子供らしくもない淡々とした口調で言いながら、菫はバッグに繋がっていたキーホルダーを手にとる。
オレンジ色をした卵型の本体から、リング付きのヒモが伸びたプラスチックの機械。天然の色が多い憑路にあって明らかに浮いた色合いのそれに、憑爺は興味深げに目を寄せた。
「ふむ、現世で流行りのおもちゃかな?」
「そんなとこです。けっこう気に入ってるんですよ」
この当時より遡ること十年以上。日本を震撼させた猟奇事件があった。
事件の名を『附属池田小事件』という。二〇〇一年六月八日、大阪府の小学校に刃物を持った男が押し入り、八人の児童を殺傷した痛ましい事件である。

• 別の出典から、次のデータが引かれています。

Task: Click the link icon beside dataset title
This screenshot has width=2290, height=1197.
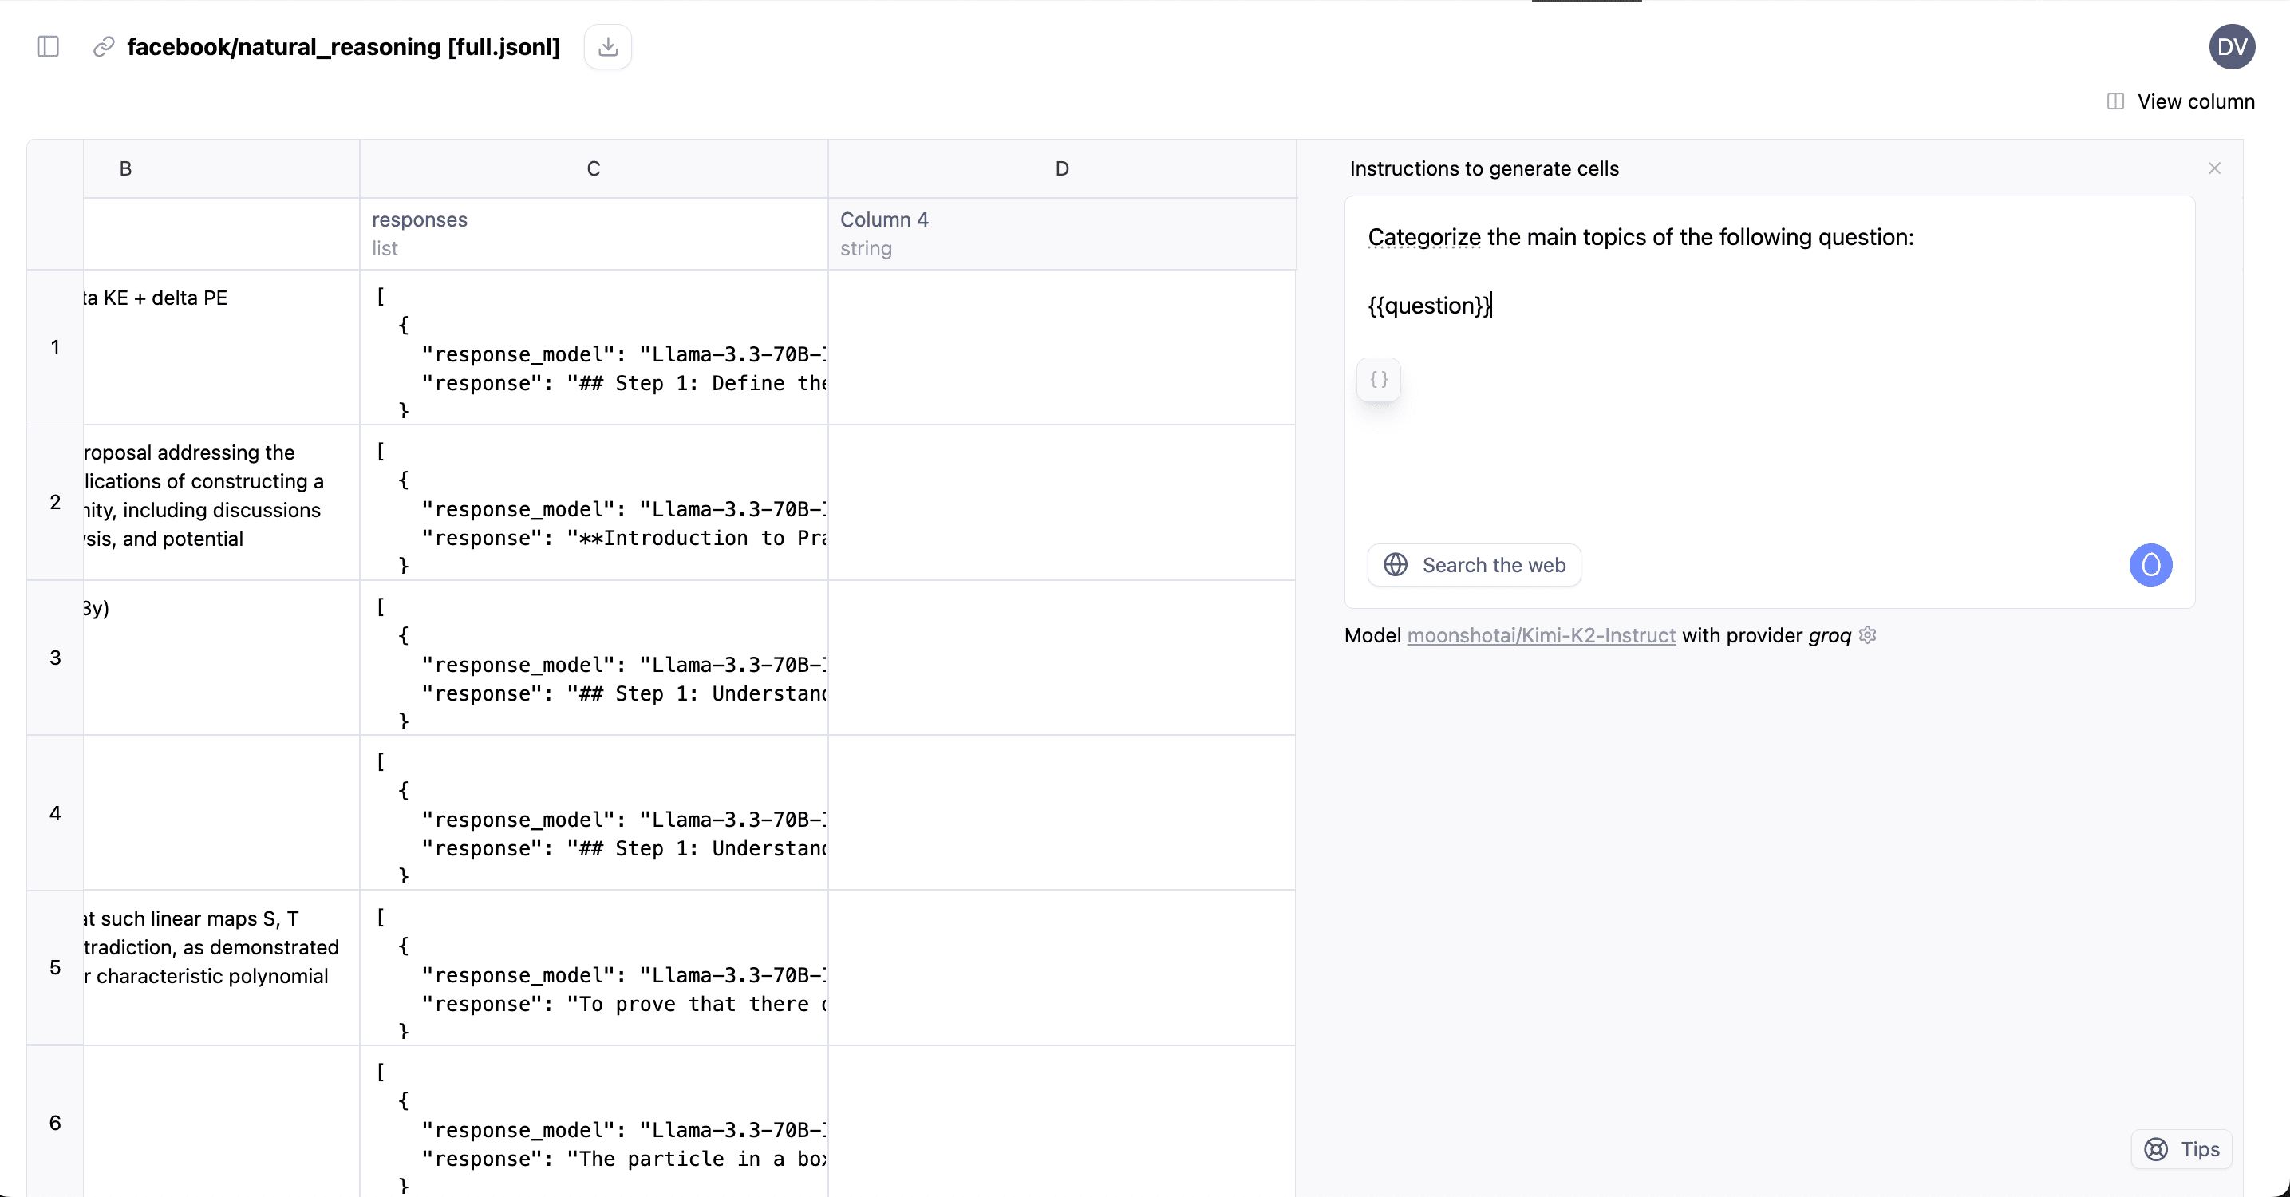Action: click(x=104, y=46)
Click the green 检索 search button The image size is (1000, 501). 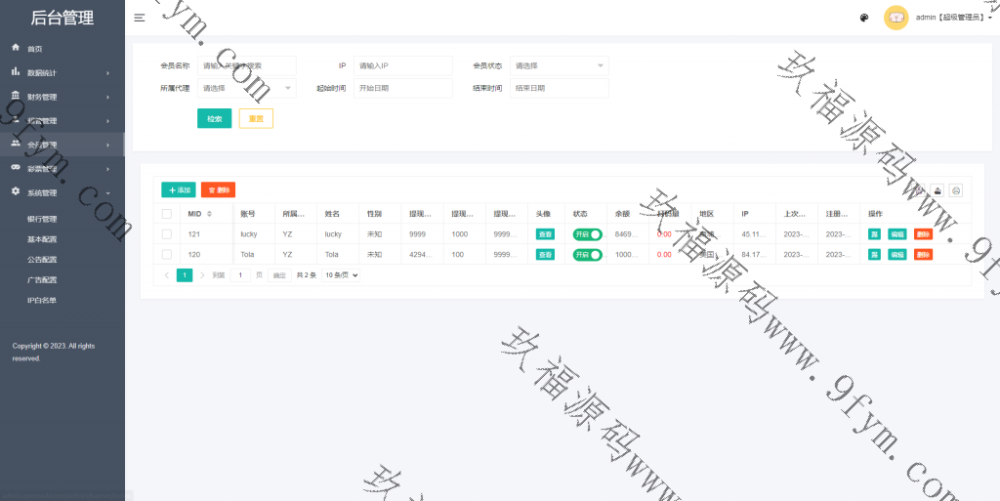(x=214, y=118)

この『附属池田小事件』を始めとした凶悪犯罪の発生を受け、各地の自治体や学校は児童の安全を守るために『ある機械』を配布した。ヒモを引くことで、肉声など比較にならない大音量を炸裂させる通報用具。
「じゃ、遠慮なく大声出しますね」
名称を、防犯ブザーという。
フォンフォンフォンフォンフォンフォンフォンフォンフォンフォンフォンフォンフォンフォンフォンフォンフォンフォンフォンフォンフォンフォンフォンフォンフォン!!!